Can you imagine if one of our miniature artists created a scaled version of The National Museum of Toys and Miniatures? That’s so meta, right? You would probably need the power of the Hubble Telescope to see our collection!

In reality, that’s exactly what several artists are doing around the world. For example, in her traveling exhibit space, Gallery 1:10, Anna Lidberg exemplifies this phenomena in shows like If You Tolerate This. This special collection features two museum spaces. Miniature books created by Henrik Franklin sit on stands as if they were on display in one room while mini-television plays next door. Another Miniature Museum at Gemeentemuseum Den Haag features 2,000 works from over 850 famous artists including Roy Lichtenstein and Damien Hirst; all no larger than 10 x 10 x 10 centimeters. Each tiny work was produced specially for the museum. We like to think we’re trendsetters!
Photo: Courtesy of Henrik Franklin, henrikfranklin.com and Gallery 1:10.

In Pursuit of Fun

trivial pursuit

Inspired by the popular board game, the Betty Brinn Children’s Museum partnered with Hasbro, Inc. to create Trivial Pursuit®: A 50-State Adventure. The interactive exhibit highlights unique facts about the states. Did you know that Trivial Pursuit originated from a Scrabble night gone wrong. Facing a game with missing pieces, two members of The Canadian Press set about creating their own board game. Two years after its release, the game had sold more than 20 million copies, establishing itself as a household name.
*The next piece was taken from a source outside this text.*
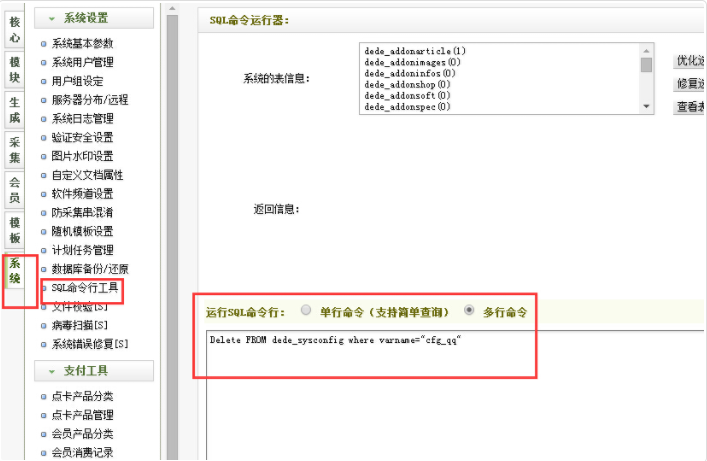The height and width of the screenshot is (461, 707).
Task: Select the 系统 vertical tab
Action: point(14,271)
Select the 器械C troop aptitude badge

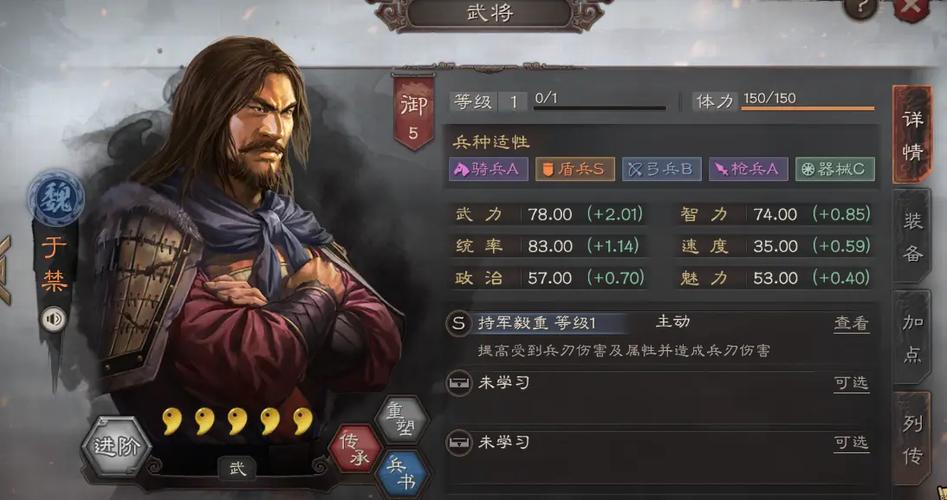pos(835,169)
On view now at the Strong Museum of Play, exhibit visitors find their way through a series of games, puzzles, and trivia questions similar to those found in the traditional game. You can dress like a pioneer and climb into a covered wagon in Nebraska, or play a pinball game of baseball in Boston’s Fenway Park. There’s even a display that lets you change a tire in the Indianapolis 500 – minus the pressure of a ticking course clock and screaming fans, of course.

Photo: Trivial Pursuit Cards. Dirk1981, Wikimedia Commons.